Nineteen Yale-NUS students traded in 90-degree weather for New Haven’s bitter chill, at Yale for a week to compare life at the University to operations at their fledgling college in Singapore.
The primary focus of their trip, which ends Friday morning, is to discover opportunities for expanding their school’s extracurricular organizations, though they are also spending time in classes and at faculty events. Kel Ginsberg, acting director of the New Haven Office for Planning and Development for Yale-NUS College, said the students are all leaders from a myriad of extracurricular organizations at Yale-NUS. They are athletes, singers, actors, journalists and activists.
But some worry that the dizzying pace of life at Yale — along with the frigid temperature — will impede interactions.
“I’m really nervous about the cold,” Kevin Low YNUS ’17 said. “In our tropical country temperatures never drop below 25 degrees Celsius. I’m also worried that people are too busy to sit down and chat; I understand this is midterms week and everyone’s frantically studying.”
The students, who arrived on campus on Saturday, are in New Haven during their midterm break. Because Yale College students are currently in session, Ginsberg said, this week is a convenient time for Yale and Yale-NUS students to meet face-to-face to share ideas.

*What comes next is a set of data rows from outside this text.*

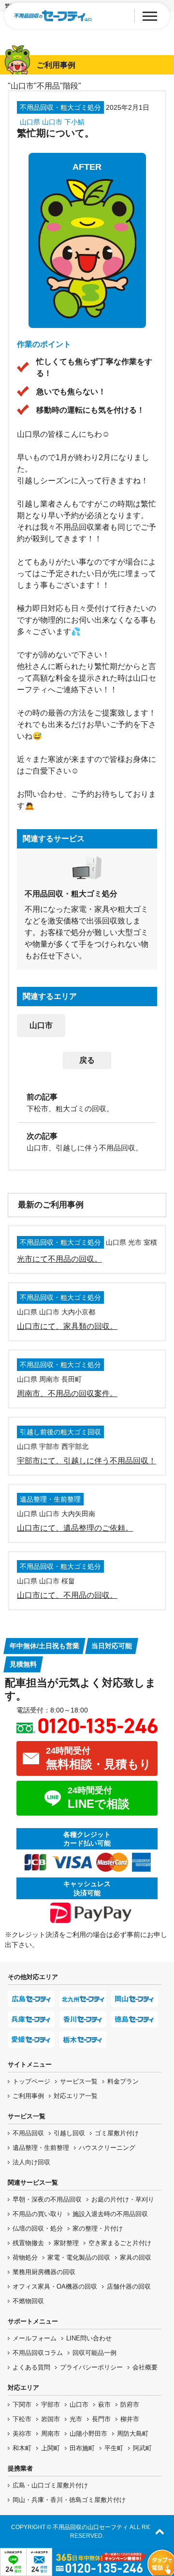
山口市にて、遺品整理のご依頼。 (75, 1528)
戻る (87, 1060)
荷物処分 (25, 2257)
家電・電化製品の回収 (78, 2257)
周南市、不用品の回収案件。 (67, 1393)
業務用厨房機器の (44, 2272)
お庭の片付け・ (122, 2199)
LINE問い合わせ (89, 2338)
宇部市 (50, 2404)
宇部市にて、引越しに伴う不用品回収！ (86, 1461)
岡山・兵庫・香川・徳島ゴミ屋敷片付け (69, 2499)
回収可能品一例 (94, 2352)
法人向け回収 (31, 2162)
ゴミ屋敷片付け (117, 2133)
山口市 (41, 1025)
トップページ (31, 2081)
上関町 (50, 2448)
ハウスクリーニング (107, 2147)
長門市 (101, 2419)
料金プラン (123, 2081)
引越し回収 (69, 2133)
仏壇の (38, 2228)
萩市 (104, 2404)
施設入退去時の (110, 2214)
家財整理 (66, 2243)
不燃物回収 (28, 2301)
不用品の (38, 2214)
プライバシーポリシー (91, 2367)
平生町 (113, 2448)
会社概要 (145, 2367)
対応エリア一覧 (76, 2096)
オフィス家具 (55, 2286)
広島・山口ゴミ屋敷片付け (50, 2485)
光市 (76, 2419)
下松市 (22, 2419)
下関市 (22, 2404)
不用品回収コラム (38, 2352)
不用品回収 (28, 2133)
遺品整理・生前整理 (41, 2147)
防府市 (129, 2404)
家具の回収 (135, 2257)
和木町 (22, 2448)
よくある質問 (31, 2367)
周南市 (50, 2433)
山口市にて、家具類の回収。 (67, 1326)
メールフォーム (35, 2338)
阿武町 (142, 2448)
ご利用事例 (28, 2096)
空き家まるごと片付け (119, 2243)
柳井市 (129, 2419)
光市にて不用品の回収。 (59, 1259)
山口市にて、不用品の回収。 (67, 1595)
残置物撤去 (28, 2243)
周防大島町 (132, 2433)
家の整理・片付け (97, 2228)
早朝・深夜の (47, 2199)
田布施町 (82, 2448)
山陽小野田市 (88, 2433)
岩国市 (50, 2419)
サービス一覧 (79, 2081)
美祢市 (22, 2433)
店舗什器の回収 (129, 2286)
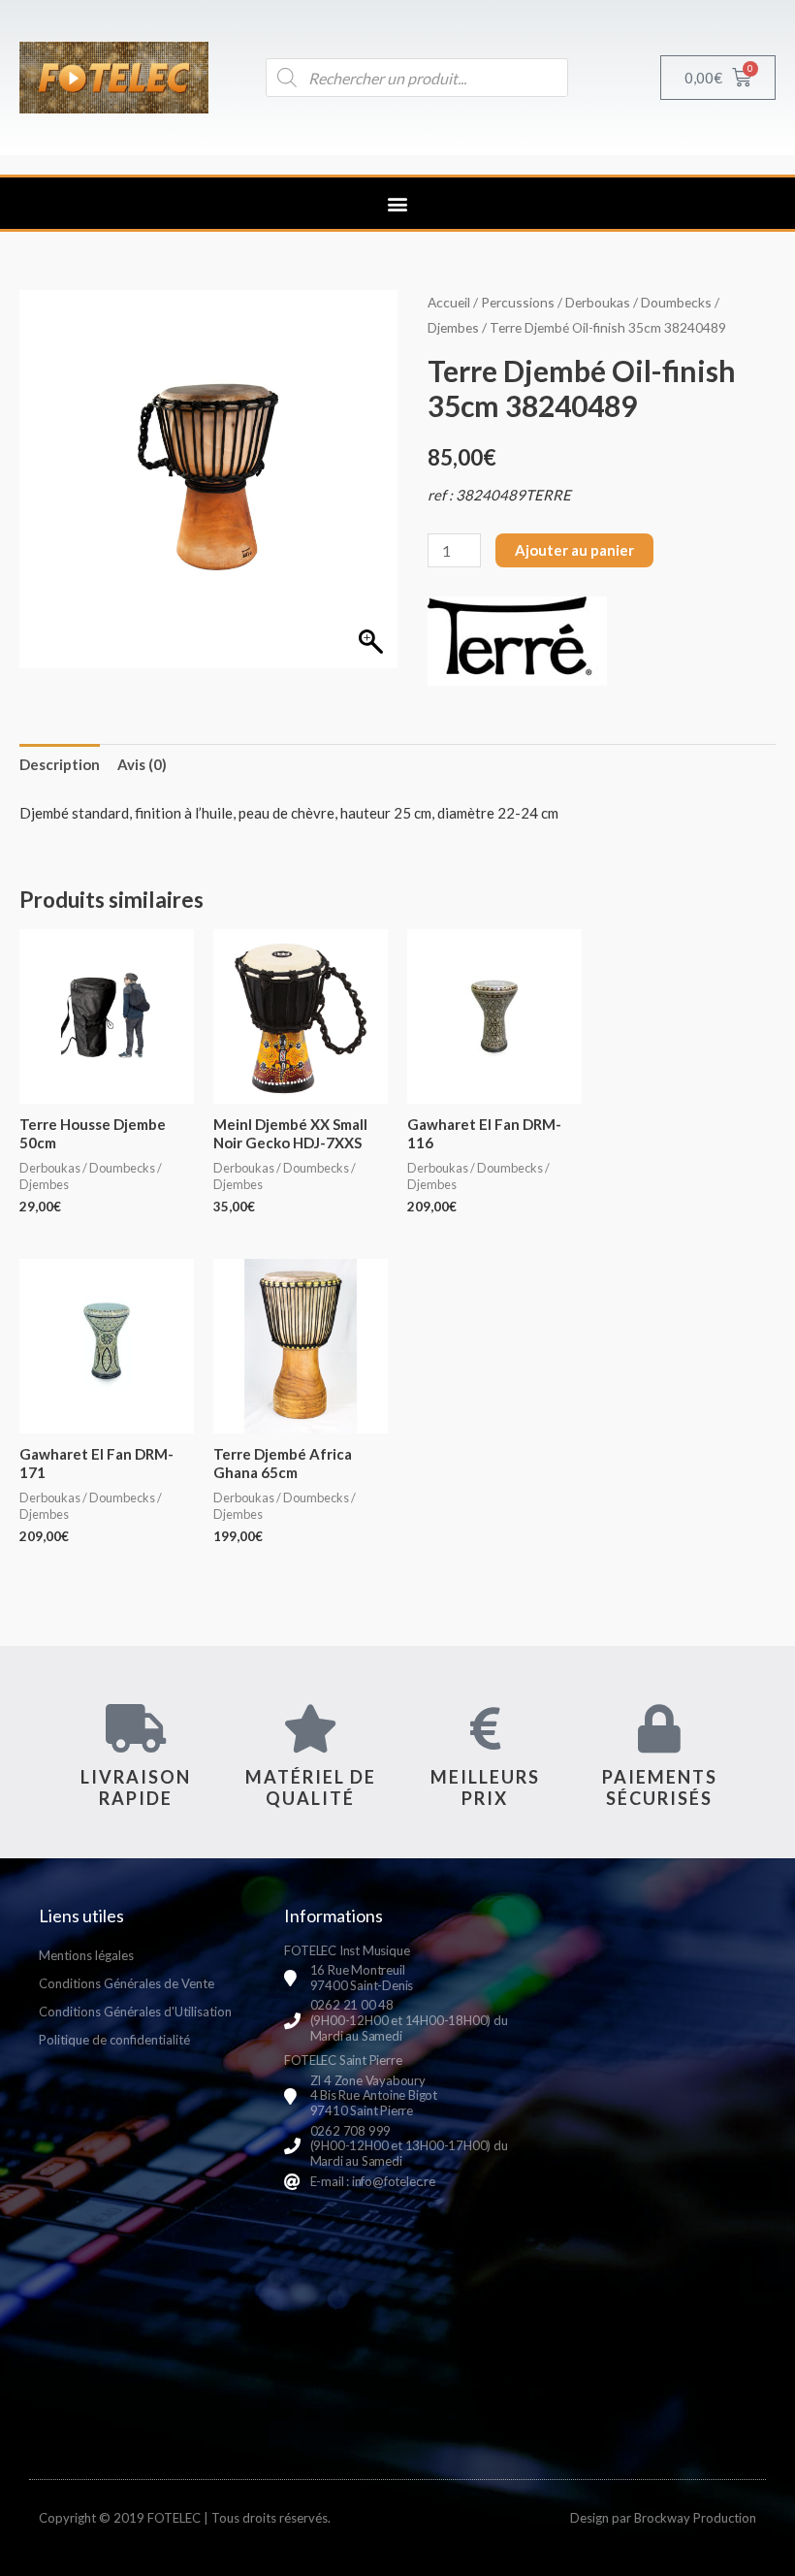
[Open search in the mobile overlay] (417, 77)
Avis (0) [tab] (142, 764)
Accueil (449, 302)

In particular, students from both schools will discuss how to enhance extracurricular organizations, comparing groups that are in their infancy at Yale-NUS to Yale organizations, some of which have existed for decades.
In addition to meeting Yale students with extracurricular backgrounds similar to their own, the students are also going to classes and meetings with faculty members, Ginsberg said. She also said Yale-NUS students are staying in dorms for part of their visit — Tuesday, Wednesday and Thursday nights — to experience residential life at Yale. In this way, Ginsberg said, the trip is intended to give the Yale-NUS visitors a holistic idea of Yale student life.
Lucy Wang ’17, who is hosting a Yale-NUS student this week, said she found out about the opportunity through an email from Morse College Master Amy Hungerford. Wang said that Yale students acting as hosts have been given resources to make Yale-NUS students feel comfortable while on campus — for instance, they were even given a $30 “entertainment fund” to accommodate their guests.
Dave Chappell YNUS ’18 — a member of Yale-NUS’s student newspaper, the Octant, and a representative on Yale-NUS’s newly elected student government — said he plans to spend time learning about undergraduate publications at Yale and the Yale College Council. Chappell said he is also using the opportunity to conduct some interviews with faculty members for articles he will write for the Octant when he returns to Singapore.
Low, who came to Yale representing Yale-NUS’s improv theater group, Conglomerate, said he plans to meet with members of various Yale improv groups, including Just Add Water, the Ex!t Players and the Purple Crayon. He said he is also looking forward to meeting with members of Lux Improvitas, which is one of Yale’s newest improv groups, to compare stories about participating in young comedy troupes.
“Improv isn’t a very big thing in Singapore, and it’s great to finally come into contact with people who are in the business and who get what improv is about,” Low said.
Ginsberg said planning for the visit began in earnest in November 2014. She said that while the visit augurs further collaboration between students at Yale and at Yale-NUS, it is unclear if a visit of this exact form will be repeated in future years.
“Keeping the two institutions connected is a priority, so ways to do that will always be considered,” she said.
There are 36 recognized student organizations at Yale-NUS, compared to roughly 310 at Yale.